System-Level Modeling Methodology of ESD Cable Discharge to Ethernet Transceiver Through Magnetics

When a charged cable is plugged into an Ethernet connector, a cable discharge event (CDE) will occur. Ethernet transceiver pins are often affected by CDE as they are usually unshielded. The discharge current couples via the transformer and common mode chokes to the physical layer-integrated circuit and may damage it. This paper describes a methodology for CDE system-level modeling in SPICE taking the cable geometry into account via full-wave modeling and cross-sectional analysis. A charged cable model, a nonlinear magnetics model, an Ethernet transceiver pin model, and the traces in the system are combined to create a complete model. An Ethernet system suffering cable discharge was selected to illustrate the methodology. The simulation is compared to measurements.

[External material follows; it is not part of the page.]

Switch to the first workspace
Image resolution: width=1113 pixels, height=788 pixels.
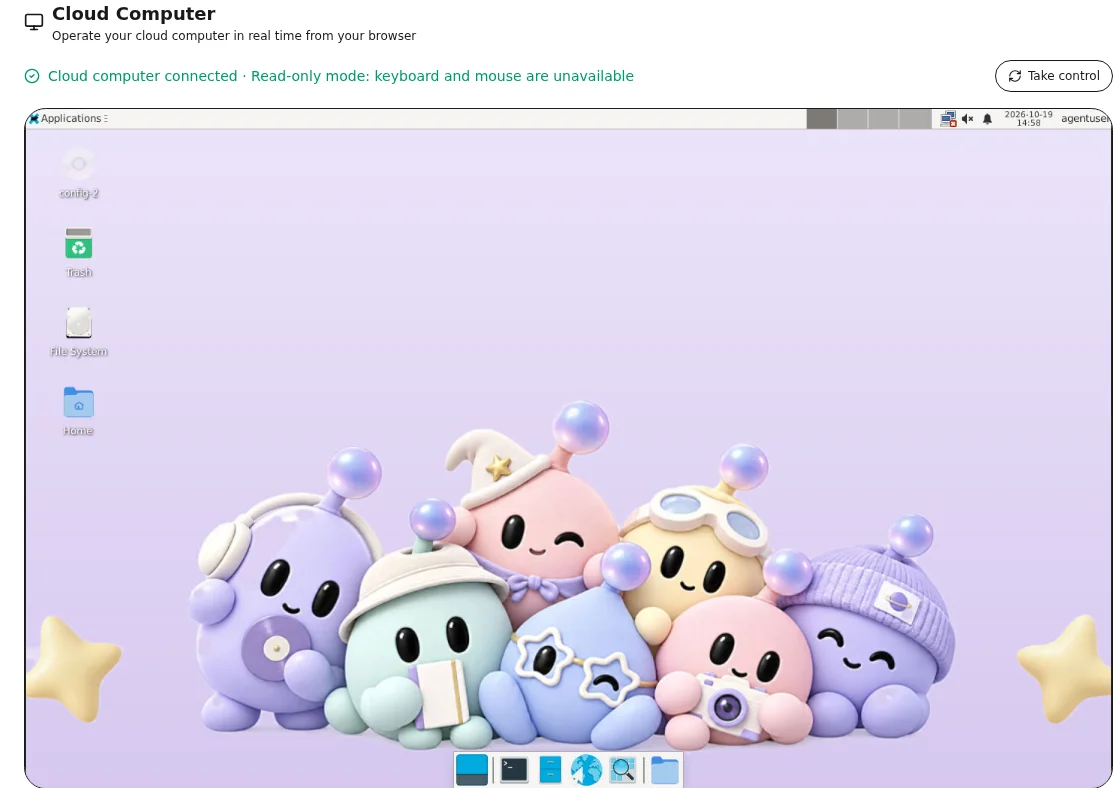click(822, 119)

Software-Based Instrumentation for Localization of Faults Caused by Electrostatic Discharge

Electrostatic discharge (ESD) is often the cause of system-level failure or malfunction of embedded systems. The underlying faults are difficult to localize, as the information gained from the hardware-based diagnostic methods typically in use lacks sufficient detail. The alternative proposed in this paper is software instrumentation that monitors key registers and flags to detect anomalies indicative of failure. In contrast to hardware-based techniques, which use invasive probes that can alter the very phenomena being studied, the proposed approach makes use of standard peripherals such as the serial or Ethernet port to monitor and record the effect of ESD. We illustrate the use of this software instrumentation technique in conjunction with a three-dimensional ESD injection system to produce a sensitivity map that visualizes the susceptibility of various segments of an embedded system to ESD.

System-level ESD noise induced by secondary discharges at voltage suppressor devices in a mobile product

The system-level ESD noises induced by a secondary discharge at voltage suppressor devices in a mobile product are measured and analyzed. Two kinds of voltage suppressor devices, voltage clamping-type and snapback-type devices, are characterized using TLP measurements. The voltage waveforms at the voltage suppressor devices and the power-ground decoupling capacitors are measured and analyzed according to several kinds of voltage suppressor devices.

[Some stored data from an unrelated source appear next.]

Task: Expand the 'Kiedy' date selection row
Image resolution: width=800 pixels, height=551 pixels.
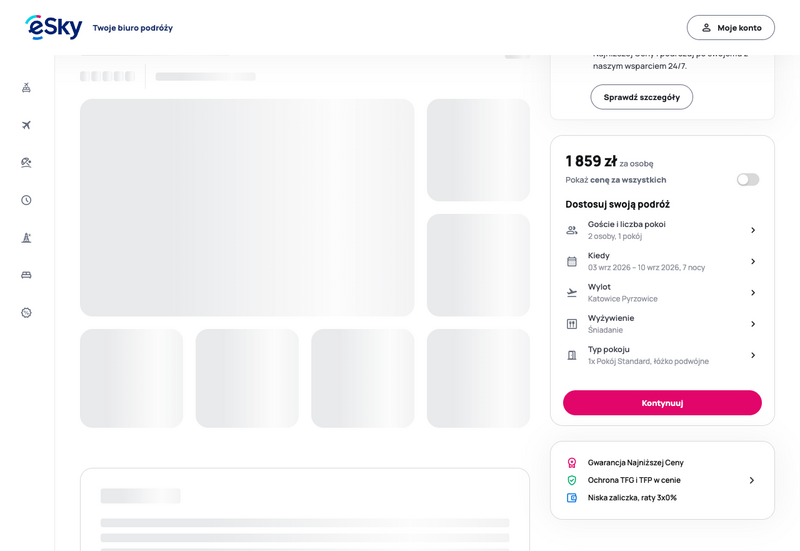Action: (662, 261)
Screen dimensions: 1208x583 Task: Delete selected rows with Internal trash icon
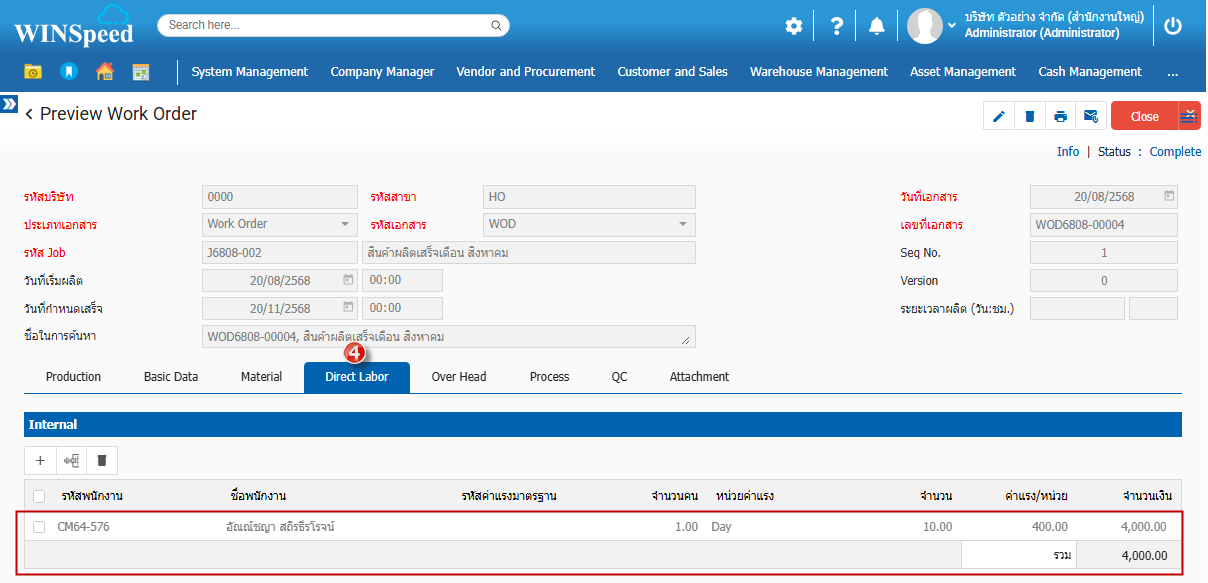point(102,461)
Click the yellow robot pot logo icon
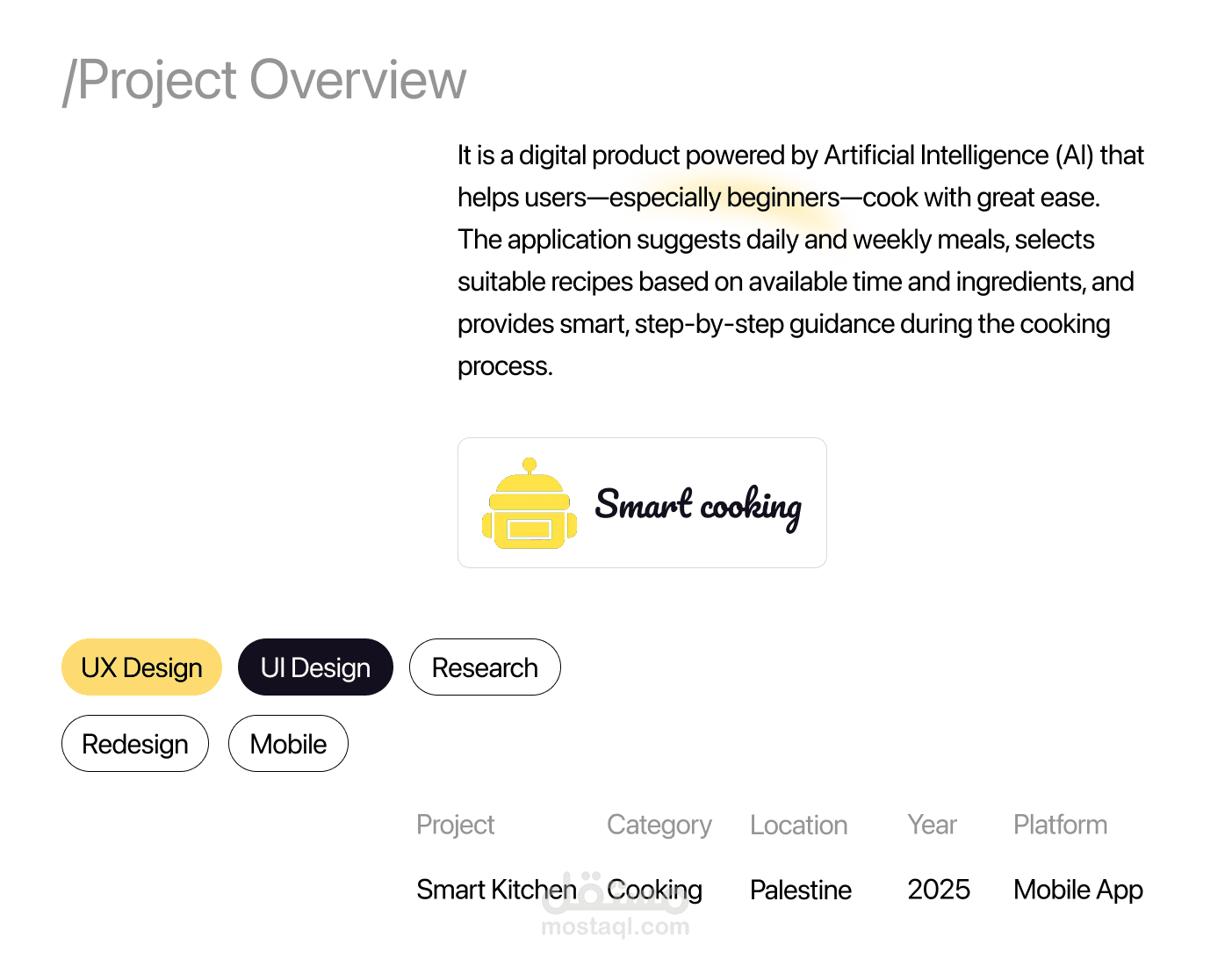Screen dimensions: 1232x959 (x=530, y=504)
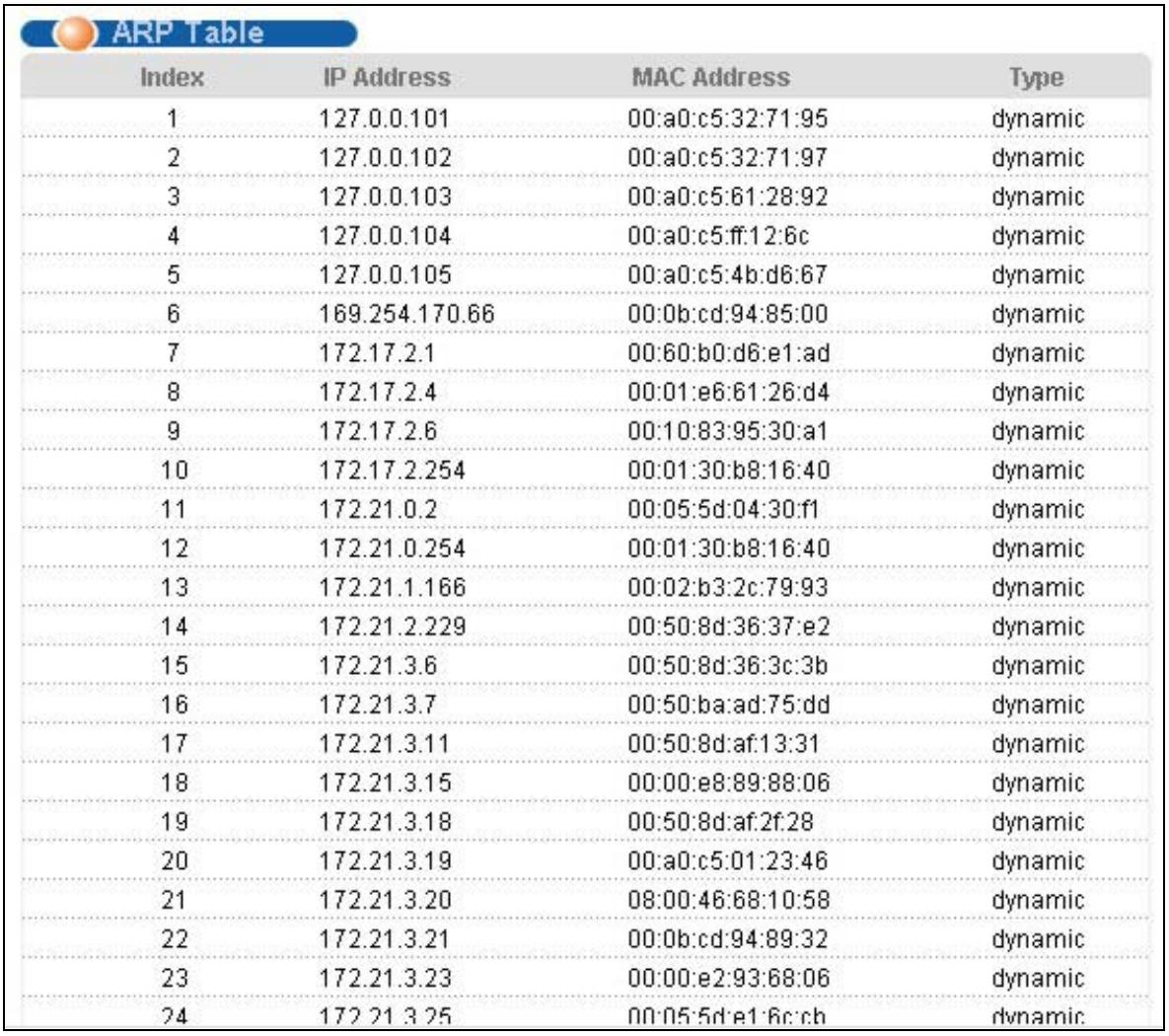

Fast and Accurate Calculation of System-Level ESD Noise Coupling to a Signal Trace by PEEC Model Decomposition

A fast and accurate calculation method of system-level electrostatic discharge (ESD) noise coupling based on model decomposition of the partial element equivalent circuit is proposed. The proposed method can significantly reduce the calculation time without loss of accuracy by separating small victim signal traces from large aggressor structures such as ground planes and ESD gun strap. Using the method, the ESD noise coupling at the terminations of a victim signal trace is rigorously calculated and validated with measurements and full-wave simulations in both frequency and time domains.

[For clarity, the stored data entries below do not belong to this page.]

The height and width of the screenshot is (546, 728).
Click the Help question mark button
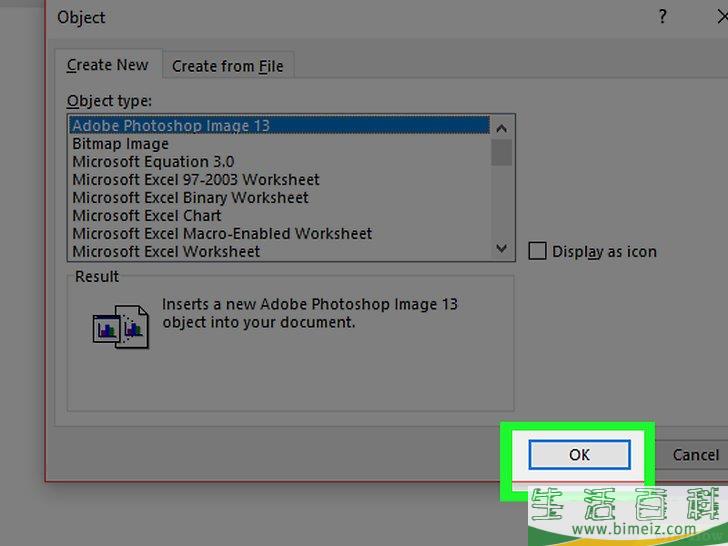[x=662, y=17]
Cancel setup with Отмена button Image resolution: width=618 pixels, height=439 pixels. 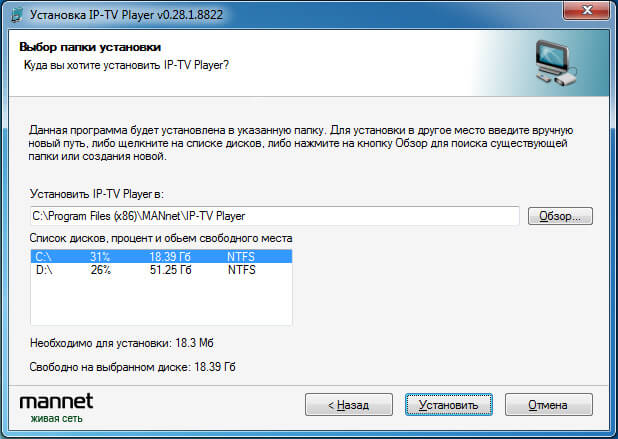pos(549,404)
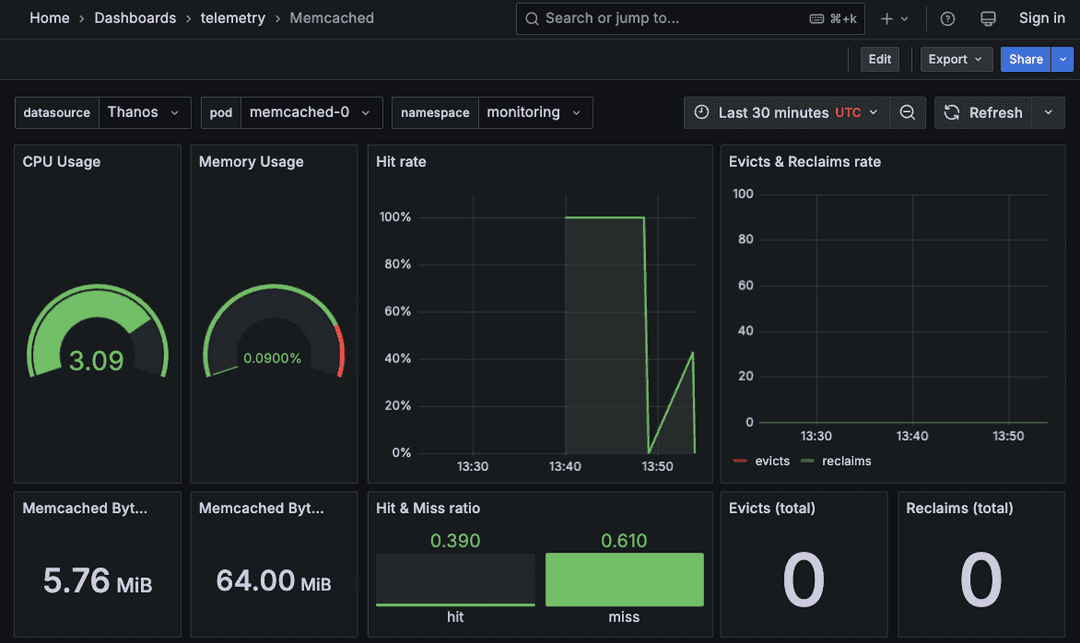Click the zoom-out time range magnifier icon

tap(908, 112)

IC Failure Analysis Due to Charged Board Events by Measurements and Modeling of Discharging Currents Through IC Pins

Commercial integrated circuits (ICs) were assembled on several practical printed circuit board (PCB) structures, and the discharging currents through individual pins of the IC induced by charged board events (CBE) were measured using shielded Rogowski coils. The overall CBE measurement setup was modeled and validated using circuit simulations. The structures of PCBs and a test ground plane were effectively modeled using a multilayered finite-difference method. Electrostatic discharge protection circuits in the IC were also modeled as behavioral circuit models. From the measurement and modeling of the CBE discharging currents at the IC pins, IC failure mechanisms were analyzed according to PCB structure, decoupling capacitor, and discharging points. Several strategies for IC protection against CBE risks were also obtained.